In Edgar Allen Poe's, The Raven, death is prevalent from the narrator's perspective. Lenore is the narrator's love in this poem who the narrator thinks is dead. The raven is the voice of death for the narrator. The speaker believes that the raven outside of his window is crowing "nevermore" in answer to his fear that his love Lenore is dead. Edgar Allen Poe uses the raven as a unique symbol of death and the voice of death. The voice of death tells the narrator all of the grievances that he will now have to suffer since Lenore is "nevermore." The entire poem is very gloomy and mournful because of Poe's word choice. Edgar Allen Poe uses phrases like, "midnight dreary," "weak and weary," "bleak December," and "silken sad uncertain rustling." These all emphasize the depressing tone of Poe’s poem. Edgar Allen Poe writes about death as if the narrator is in the grieving process and he portrays death as bleak and lonely.

Walt Whitman takes a very different approach when writing about death in his elegy When Lilacs Lats in the Dooryard Bloom’d. This piece of writing was dedicated to president Lincoln after he had been assassinated. He uses the star as a way to symbolize President Lincoln without directly stating that this elegy was about him. Unlike Edgar Allen Poe, Whitman uses beautiful phrases and cheerful words in contradiction with the tragedy that this was written about. For instance, in the fifth stanza, Whitman says, “lately the violets peep’d from the ground,” which signifies growth and new beginnings paired with “carrying a corpse to where it shall rest in the grave,” which signifies death and an end. In When Lilacs Last in the Dooryard Bloom’d Walt Whitman professes how much he cared for Lincoln and how much President Lincoln will be missed because of specific aspects of his personality and things that he accomplished. In The Raven, the narrator does not describe Lenore, only that he is going to be lonely.
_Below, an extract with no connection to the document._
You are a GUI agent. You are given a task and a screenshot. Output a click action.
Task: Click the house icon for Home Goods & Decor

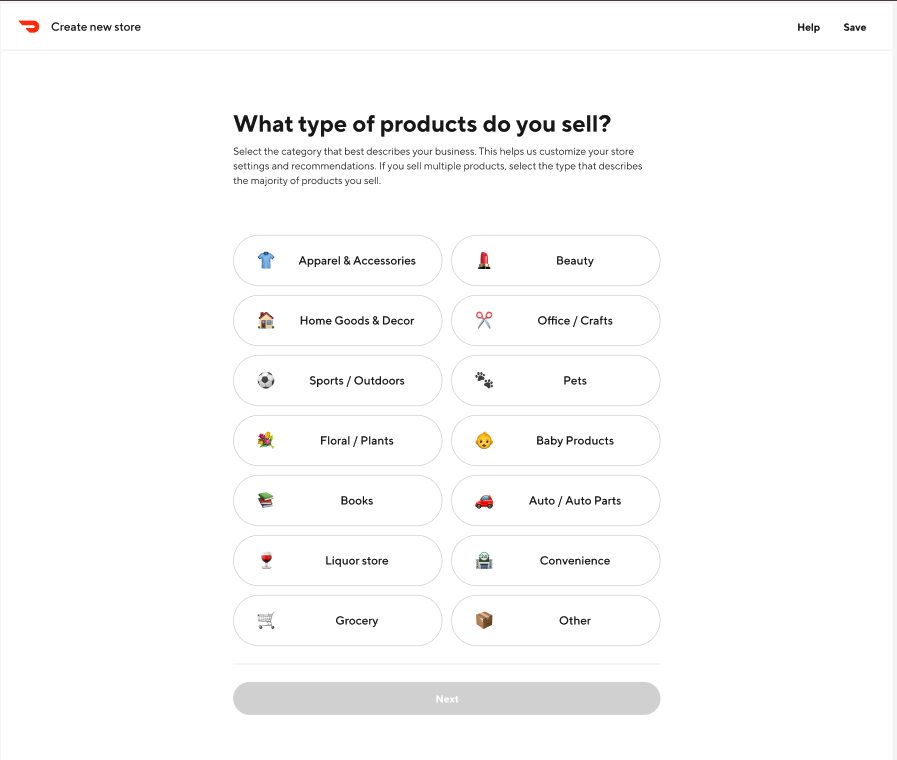pos(264,320)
In Emily Dickinson’s poem number 372, she writes about freezing to death. This poem is particularly unique because Dickinson writes this poem as if she knows exactly what freezing to death feels like. The last sentence describes the feeling: “First-Chill-then Stupor-then the letting go-.” Many of Dickinson’s poems are written with narrators who give the sense of being out-of-body. Emily Dickinson obviously did not know what freezing to death felt like at the time of writing this poem but her narrator does. The narrator gives us the insides scoop on death and dying, despite the fact that Emily Dickinson does not actually know what the scoop is. It gives the reader a creepy feeling from reading some of her poems since the narrators are often all knowing.

These three writers are only three of many perspectives of death in the 19th century. They are all three very stylistically different in portraying death and dying. Since death was a very prominent subject in everyday life, these pieces of literature might have been very relatable to the average person which is why these selected pieces are all very popular and still relevant today.